Data is written in two files (<i>mnist_train.csv</i> and <i>mnist_test.csv</i>) picked from [here](https://pjreddie.com/projects/mnist-in-csv/). 

<b>Attention!</b> Reading and parsing big csv files needs some memory (up to a couple of gigabytes) and some calculation power, so it's better to run the following block of code only once.

In [2]:
train_data = np.loadtxt("mnist_train.csv", delimiter=',')
test_data = np.loadtxt("mnist_test.csv", delimiter=',')

As you can see, we have 60k vectors representing images in `train_data` and 10k vectors in `test_data`. Every vector has 785 values - first one is the tag (a digit from 0 to 9) and next 784 numbers represent the image of this digit (actually it is reshaped matrix of pixels 28x28).

In [3]:
print(train_data.shape)
print(test_data.shape)

(60000, 785)
(10000, 785)


So, let's start. Our algorithm has complexity of $O(N \times M \times L)$, where $N$ is the size of train selection, $M$ is the size of test selection and $L$ represents the length of vectors in selections. Therefore, we need to choose  subsets of our selections and  work with it, no with the full data. 

We still can take full data, but then computations will require a lot of time.

In [4]:
train_N = 10000
test_N = 1000
IMAGE_LENGTH = test_data.shape[1] - 1

In [5]:
def get_random_subset(data, new_size):
    old_size = data.shape[0]
    indexes = np.random.choice(old_size, new_size, replace = False)
    labels = data[indexes, 0].astype(int)
    images = data[indexes, 1:]
    return labels, images

train_labels, train_img = get_random_subset(train_data, train_N)
test_labels, test_img = get_random_subset(test_data, test_N)

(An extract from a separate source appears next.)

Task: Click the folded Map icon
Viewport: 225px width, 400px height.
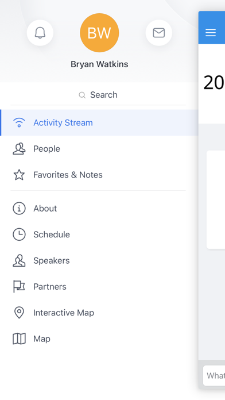Action: click(x=19, y=339)
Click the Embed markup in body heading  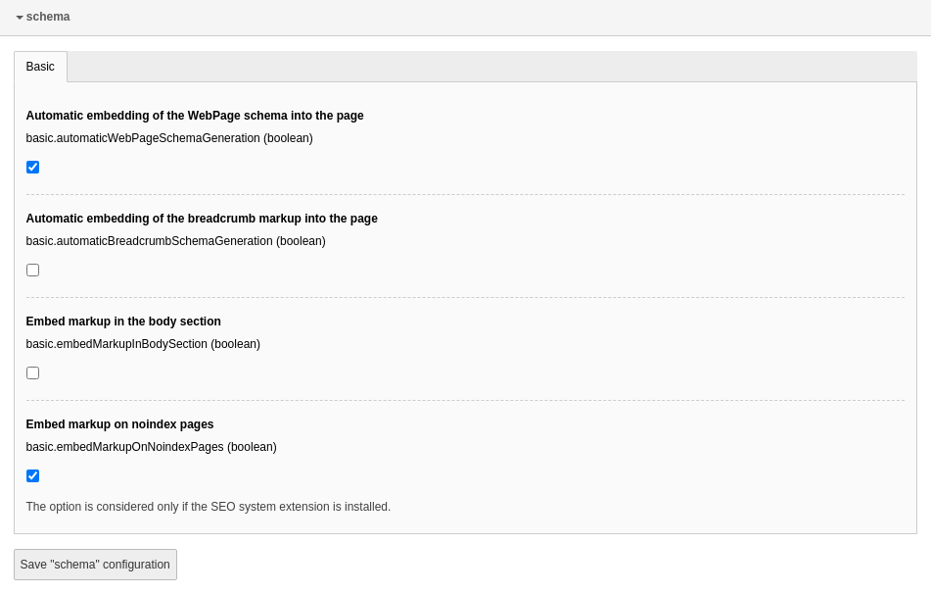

Now, let's write our classifier itself. As said above, we will use the least squares method. 

How does it work?
For every sample from test selection (which is a vector), we need to find the closest (by Euclidean distance) vector from train selection. The label of the closest vector will be the "predicted" label of vector from test selection.



<b>Comment:</b> our algorithm creates matrix of size $N \times M \times L$, where $N$ is size of train selection, $M$ is size of test selection and $L$ is the length of vectors. So, we need $O(N \times M \times L)$ memory (about $10^4 \cdot 6 \cdot 10^4 \cdot 784 \cdot SizeOfFloat \approx 1,9 \cdot 10^{12}$ bytes of memory for maximal size of train and test data and we cant handle so much). Therefore, it's better to process test data one-by-one. It will rise time usage (not so much, actually), but will reduce memory usage. Space-time trade-off as it is.

In [6]:
def classify_images(train_img, train_labels, test_img, N_train, N_test):
    Tr = train_img.reshape(N_train, 1, IMAGE_LENGTH)
    Te = test_img.reshape(1, N_test, IMAGE_LENGTH)
    DM = np.square(Te - Tr).sum(axis = 2)
    indexes = DM.argmin(axis = 0)
    return train_labels[indexes]

Now let's test our algorithm. We will also measure time of execution using `time` library. 

In [7]:
import time

success_count = 0

begin_time = time.time()

for label, test in zip(test_labels, test_img):
    res = classify_images(train_img, train_labels, test, train_N, 1)
    if(res[0] == label):
        success_count += 1

end_time = time.time()
        
accuracy = success_count / test_N

print("SAMPLES COUNT :", train_N)
print("TESTS COUNT   :", test_N)
print("ELAPSED TIME  :", np.round(end_time - begin_time, 2), "seconds")
print("ACCURACY      :", np.round(accuracy * 100, 2), '%')

SAMPLES COUNT : 10000
TESTS COUNT   : 1000
ELAPSED TIME  : 58.95 seconds
ACCURACY      : 95.2 %


Well done!

You can see how accuracy depends on size of train set by changing `train_N` and restarting code by your own.